She was born into a family of respectable gentry. They were landowners who lived in comparative comfort, but there was little money. Their land lay on the borders of Derbyshire and Nottinghamshire, remote from London by a journey of a week, and though good for raising sheep it was not especially valuable. In common with most girls of her class, her education was limited and Bess was not blessed with notable beauty. As the third daughter of five surviving children, her marriage settlement when she was married at the age of fifteen was respectable, but not significant. How, then, did this woman rise to become the Countess of Shrewsbury, and the most powerful woman in the land next to Queen Elizabeth I?
The simple answer would be that in her long life she was over eighty when she died, which was considered an astonishing age in those days when few of her contemporaries reached three score and ten she had four husbands, through whom she acquired her wealth. This received portrait of Bess was amusingly, though incorrectly, immortalised by Horace Walpole long after her death:
Four times the nuptial bed she warmed,
And every time so well performed,
That when death spoiled each husbands billing
He left the widow every shilling.
In an age when life was more precarious than it is now, Bess was far from being alone in having multiple spouses, yet no other non-royal woman of her times achieved a tenth as much as Bess did. And no other non-royal woman of her times comes down to us through history as a serious achiever. For that was what Bess was: an achiever. And she operated in an age when non-royal women had little education, virtually no legal rights, and were almost considered chattels of their husbands. How did she do it?
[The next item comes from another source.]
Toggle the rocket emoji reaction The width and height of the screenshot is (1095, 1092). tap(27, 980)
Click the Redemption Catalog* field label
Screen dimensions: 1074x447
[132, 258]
I wanted to know.
In 1996 my literary agent and dear friend, the late Robert Ducas, suggested Bess of Hardwick as a subject for a biography. At that time I was deeply involved in other projects and I did no more than file the suggestion away with other possibles. Five years later, Deborah, now the Dowager Duchess of Devonshire and widow of one of Besss direct descendants, independently suggested to me that Bess was a very underrated personality.
Some basic exploratory research revealed that much of what had already been written about Bess concerned her life from middle age onwards, after she had married her fourth husband. I decided, when I first undertook to write this biography, to concentrate as far as possible on the early, unknown and unexplored parts of her life to discover how she developed into a formidably successful and frighteningly practical grand dame.
I first drew up a bibliography and followed this with a schedule of accepted academic research routes. One thing led to another, and after a while the known-about facts in published works began to give way to original material. At this stage satisfying chunks of new information began to appear. Major finds are rare in historical research, and the work mostly consists of looking for pieces, as in a jigsaw, which will fit together with material already well known about, and explain some fact or facts in a new and more enlightened way. Serendipity often plays a major role, too. Browsing through a second-hand bookshop on a rare day off one might come across a book one did not know existed and an item in the index that points the way to a reference missed by previous researchers. Or someone met at a dinner party might steer one in a new direction. Both of these things happened to me while researching this book. But the most important piece of serendipity concerned my own family or, to be strictly accurate, the family of my late husband.
Less was known about Besss enigmatic third husband, Sir William St Loe, and their time together than almost any other period of her adult life. The surname St Loe is not a common one, yet when I read his name it was not unfamiliar to me. I could not think why this should be, but the name of his family home provided a clue: Sutton Court, in the village of Chew Magna, in the county of Somerset. My husbands maternal family has one of those old Tudor tombs in the ancient church of St Andrew at Chew Magna. The colourfully painted effigy of Francis Baber is set on a marble bier next to and slightly higher than that of his wife, Anne. There they have lain in quiet harmony through the centuries, clad in their Sunday-best robes, immaculately ruffed at neck and wrists, hands permanently joined in prayer, surrounded by family crests, pious words and symbolic carvings. Every decade or so our family holds a world reunion, and invariably this is held at Chew Magna with a service in the family chapel. I vaguely recalled that the name St Loe was somehow associated with this church, so, having already attacked the libraries and archives of the Bodleian in Oxford, the British Library in London, the Public Record Office at Kew, and the Folger Shakespeare Library in Washington, DC, I lowered my sights and looked in my own library at home, at the research my husband and a cousin had once made into his family history.